Question

Below is a proposed mechanism for the decomposition of H2O2. H2O2 + I– → H2O + IO– slow H2O2 + IO– → H2O + O2 + I– fast Which of the following statements is incorrect? a. IO– is a catalyst. b. The reaction is first-order with respect to [I–]. c. The reaction is first-order with respect to [H2O2]. d. The net reaction is 2H2O2 → 2H2O + O2. e. I– is a catalyst.

Answer 1

Answer: Option (d) is the correct answer.

Explanation:

The given equations as as follows.

       $H_{2}O_{2} + I^{-} \rightarrow H_{2}O + IO^{-}$           (slow)
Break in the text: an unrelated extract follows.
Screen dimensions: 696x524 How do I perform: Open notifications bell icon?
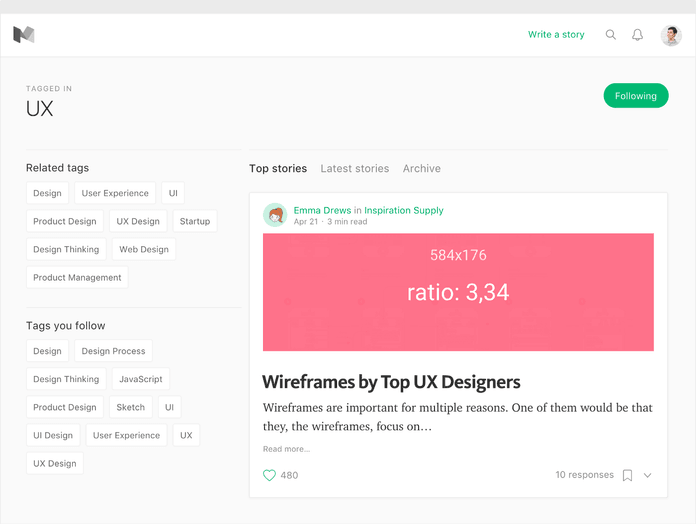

       $H_{2}O_{2} + IO^{-} \rightarrow H_{2}O + O_{2} + I^{-}$

Therefore, overall reaction equation will be as follows.

     $2H_{2}O_{2} + I^{-} + IO^{-} \rightarrow 2H_{2}O + O_{2} + IO^{-} + I^{-}$

So, cancelling the spectator ions then the equation will be as follows.

         $H_{2}O_{2} \rightarrow 2H_{2}O + O_{2}$

As, it is known that slow step of a reaction is the rate determining step. Therefore, rate law for the slow step will be as follows.

        $H_{2}O_{2} + I^{-} \rightarrow H_{2}O + IO^{-}$

                 Rate law = $k[H_{2}O_{2}][I^{-}]$

Hence, the reaction is first order with respect to $[I^{-}]$ and it is also first order reaction with respect to $[H_{2}O_{2}]$.

Also, $[I^{-}]$ acts as a catalyst in the reaction.

Thus, we can conclude that the incorrect statement is $IO^{-}$ is a catalyst.